Julian Sanchez has recently launched the Robert Nozick project, your one-stop shop for all things Nozick. There isn't a huge amount there yet, but it promises to be a great resource.
One of the most refreshing things about reading Nozick is how exploratory his writing is; Julian sees Nozick's approach as being analagous to the Wikipedia v. Brittanica debate:
What he was objecting to was writers who did philosophy as though they were producing an Encyclopedia Britannica entry: It goes out to the idea-hungry masses and that's it (until the next edition…), so it's got to be perfect and right the first time, however unlikely, in the case of philosophy, that might seem for any individual thinker. Your perspective changes if you instead think of what you're doing as something akin to starting or amending a Wikipedia entry.
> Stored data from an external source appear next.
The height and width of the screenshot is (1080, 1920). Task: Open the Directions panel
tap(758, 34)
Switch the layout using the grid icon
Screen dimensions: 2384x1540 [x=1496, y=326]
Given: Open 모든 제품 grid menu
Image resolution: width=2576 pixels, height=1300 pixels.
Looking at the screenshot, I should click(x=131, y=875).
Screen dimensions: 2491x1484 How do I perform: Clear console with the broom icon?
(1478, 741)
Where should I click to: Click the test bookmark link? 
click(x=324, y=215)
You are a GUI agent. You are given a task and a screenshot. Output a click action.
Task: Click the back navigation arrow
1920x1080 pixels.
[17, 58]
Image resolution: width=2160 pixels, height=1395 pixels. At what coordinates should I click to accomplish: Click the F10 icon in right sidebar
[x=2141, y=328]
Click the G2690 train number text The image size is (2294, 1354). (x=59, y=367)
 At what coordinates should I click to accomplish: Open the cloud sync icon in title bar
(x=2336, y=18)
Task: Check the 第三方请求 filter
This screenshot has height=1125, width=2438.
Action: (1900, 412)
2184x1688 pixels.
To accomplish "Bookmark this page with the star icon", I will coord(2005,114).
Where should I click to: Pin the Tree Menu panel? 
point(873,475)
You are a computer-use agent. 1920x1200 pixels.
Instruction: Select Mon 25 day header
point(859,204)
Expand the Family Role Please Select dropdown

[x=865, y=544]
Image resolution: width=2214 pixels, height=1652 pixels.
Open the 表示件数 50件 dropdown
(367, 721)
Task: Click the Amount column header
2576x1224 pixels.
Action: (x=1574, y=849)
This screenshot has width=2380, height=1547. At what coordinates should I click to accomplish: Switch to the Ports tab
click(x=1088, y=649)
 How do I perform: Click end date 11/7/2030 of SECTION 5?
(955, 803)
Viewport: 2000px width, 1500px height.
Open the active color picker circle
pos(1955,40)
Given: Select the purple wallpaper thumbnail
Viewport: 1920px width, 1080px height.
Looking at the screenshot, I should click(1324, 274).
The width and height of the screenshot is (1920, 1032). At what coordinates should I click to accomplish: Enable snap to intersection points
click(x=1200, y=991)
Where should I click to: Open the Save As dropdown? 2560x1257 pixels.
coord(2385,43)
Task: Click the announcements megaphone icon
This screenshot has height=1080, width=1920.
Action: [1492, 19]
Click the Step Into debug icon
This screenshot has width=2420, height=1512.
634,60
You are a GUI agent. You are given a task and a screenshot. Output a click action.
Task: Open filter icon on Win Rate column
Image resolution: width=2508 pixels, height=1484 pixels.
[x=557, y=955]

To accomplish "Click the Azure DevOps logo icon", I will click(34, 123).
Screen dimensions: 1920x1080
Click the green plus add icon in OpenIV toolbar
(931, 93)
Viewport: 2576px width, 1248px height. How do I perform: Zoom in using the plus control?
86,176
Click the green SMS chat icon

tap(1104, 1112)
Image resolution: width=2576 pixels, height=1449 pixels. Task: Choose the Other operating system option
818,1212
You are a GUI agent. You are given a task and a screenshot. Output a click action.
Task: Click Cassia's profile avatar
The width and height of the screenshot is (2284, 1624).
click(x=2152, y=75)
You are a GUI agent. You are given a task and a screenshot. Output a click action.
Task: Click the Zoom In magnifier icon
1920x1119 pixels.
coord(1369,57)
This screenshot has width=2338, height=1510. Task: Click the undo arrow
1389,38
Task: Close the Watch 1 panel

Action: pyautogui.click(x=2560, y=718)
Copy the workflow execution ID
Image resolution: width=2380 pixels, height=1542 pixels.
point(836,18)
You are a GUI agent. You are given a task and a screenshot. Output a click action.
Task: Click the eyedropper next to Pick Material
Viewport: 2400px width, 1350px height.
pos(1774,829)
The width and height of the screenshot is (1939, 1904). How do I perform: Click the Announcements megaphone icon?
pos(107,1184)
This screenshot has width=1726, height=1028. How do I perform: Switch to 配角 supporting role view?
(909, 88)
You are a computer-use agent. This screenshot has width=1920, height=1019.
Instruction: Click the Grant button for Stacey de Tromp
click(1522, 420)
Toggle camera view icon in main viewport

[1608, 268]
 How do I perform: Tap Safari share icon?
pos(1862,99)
Because while, certainly, you don't want to deliberately include anything false, you know that whatever framework you set up, whatever start you make, will be built on in by hundreds or thousands of other smart, knowledgable people. And even if you're smarter and more knowlegable than each of them, you're almost certainly not smarter and more knowledgable than all of them. So if there's a point you're unsure of, a claim that seems like it might have something to it, but that might not ultimately hold up, well, you may as well put it in. Maybe someone else will be able to confirm it, refute it, or (maybe best of all) use it as a springboard to go off in some direction you couldn't have imagined. The point is to start a conversation, not end it. [Emphasis his.]